[start RECORDS PROVIDED]

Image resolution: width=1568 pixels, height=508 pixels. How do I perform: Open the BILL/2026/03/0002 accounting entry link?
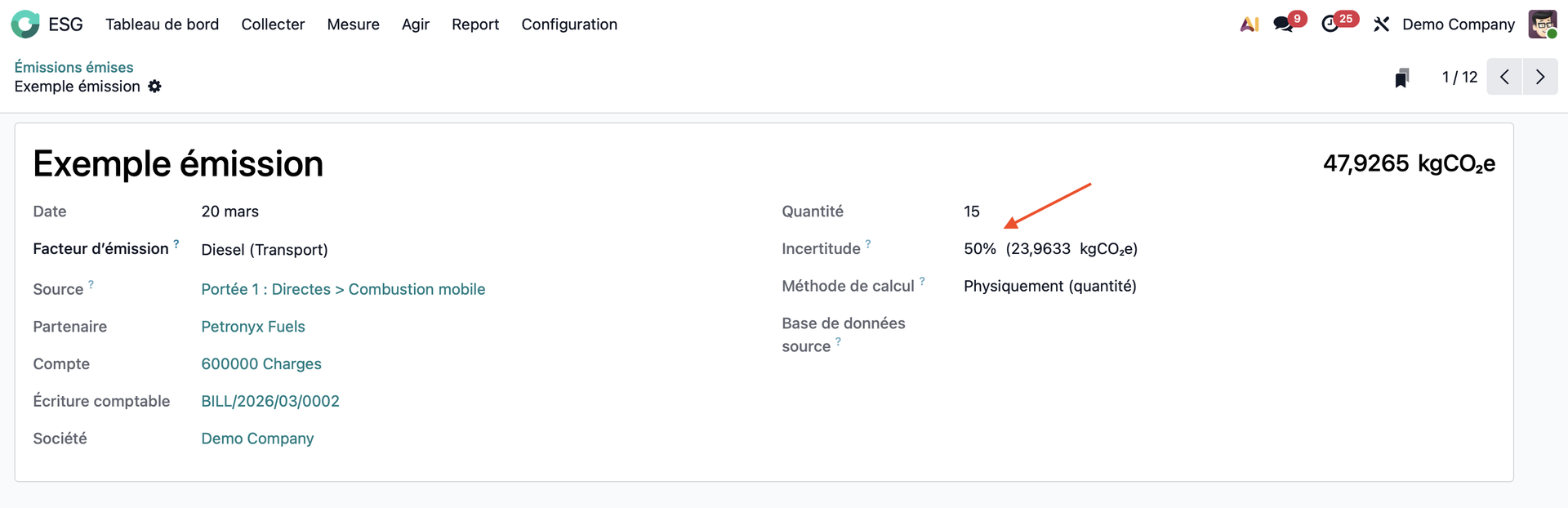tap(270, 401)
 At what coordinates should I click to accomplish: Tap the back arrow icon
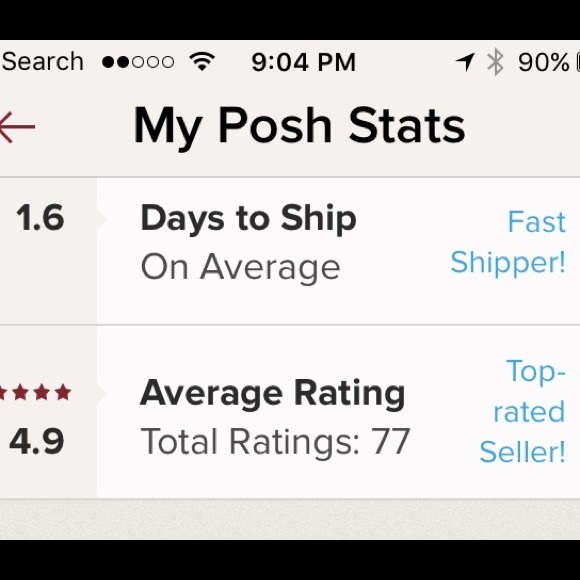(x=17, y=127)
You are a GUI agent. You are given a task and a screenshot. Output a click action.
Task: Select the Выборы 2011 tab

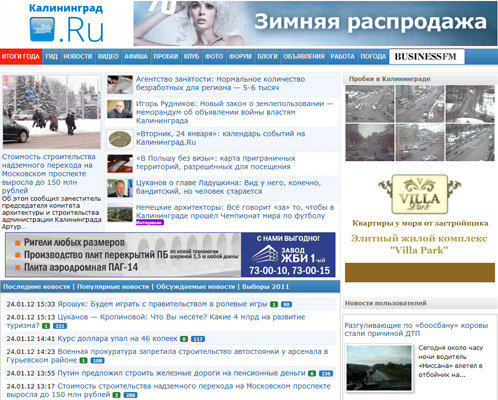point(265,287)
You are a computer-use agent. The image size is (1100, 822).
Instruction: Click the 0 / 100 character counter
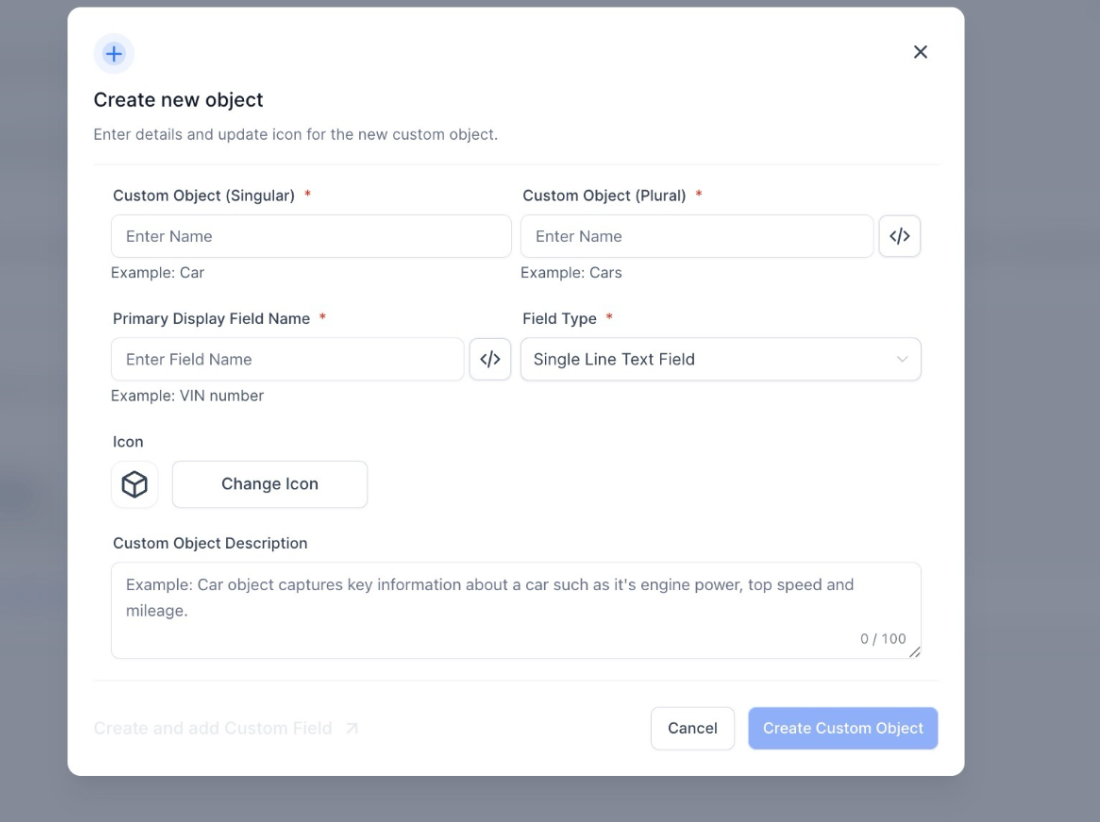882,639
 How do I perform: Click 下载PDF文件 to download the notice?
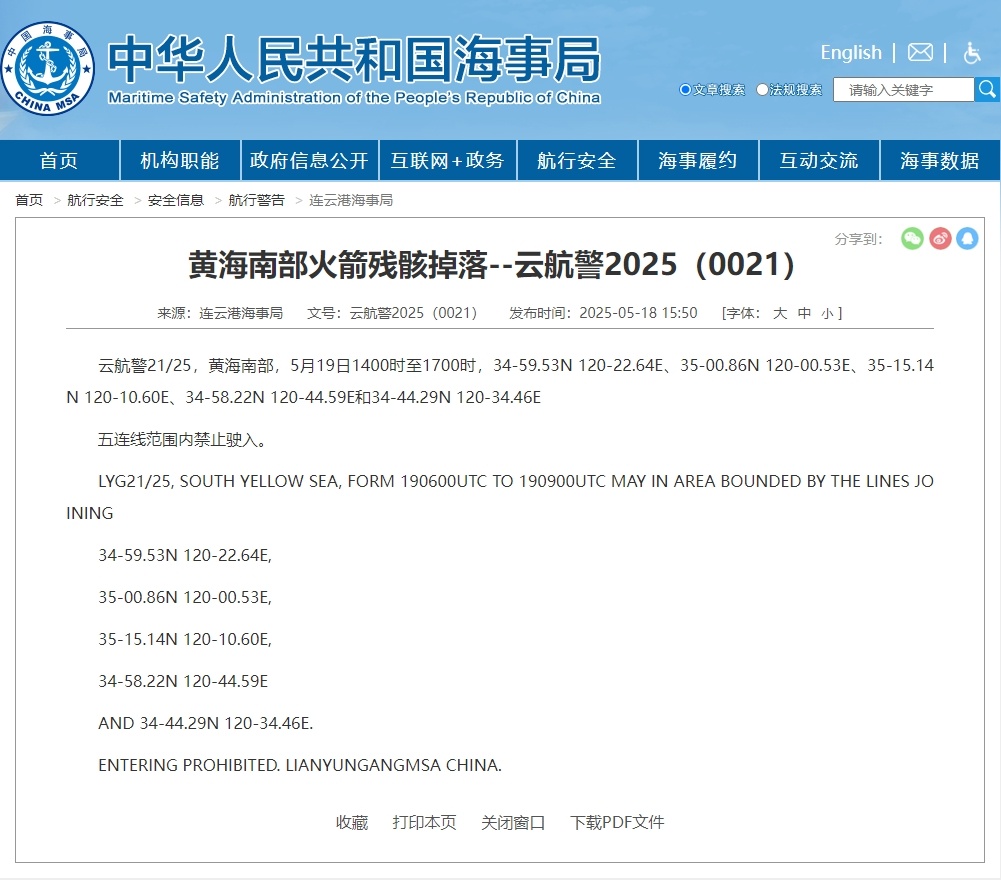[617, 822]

[end RECORDS PROVIDED]

» WHAT IS ASKED: Render the data above as a Markdown table with the columns "No." and "Line," giving each non-blank line its own numbered row. Omit the pictures.

» EXERCISE SOLUTION:
| No. | Line |
|---|---|
| 1 | Image resolution: width=1568 pixels, height=508 pixels. How do I perform: Open the BILL/2026/03/0002 accounting entry link? |
| 2 | tap(270, 401) |
| 3 |  At what coordinates should I click to accomplish: Tap the back arrow icon |
| 4 | (x=17, y=127) |
| 5 | You are a GUI agent. You are given a task and a screenshot. Output a click action. |
| 6 | Task: Select the Выборы 2011 tab |
| 7 | point(265,287) |
| 8 | You are a computer-use agent. The image size is (1100, 822). |
| 9 | Instruction: Click the 0 / 100 character counter |
| 10 | 882,639 |
| 11 |  How do I perform: Click 下载PDF文件 to download the notice? |
| 12 | [617, 822] |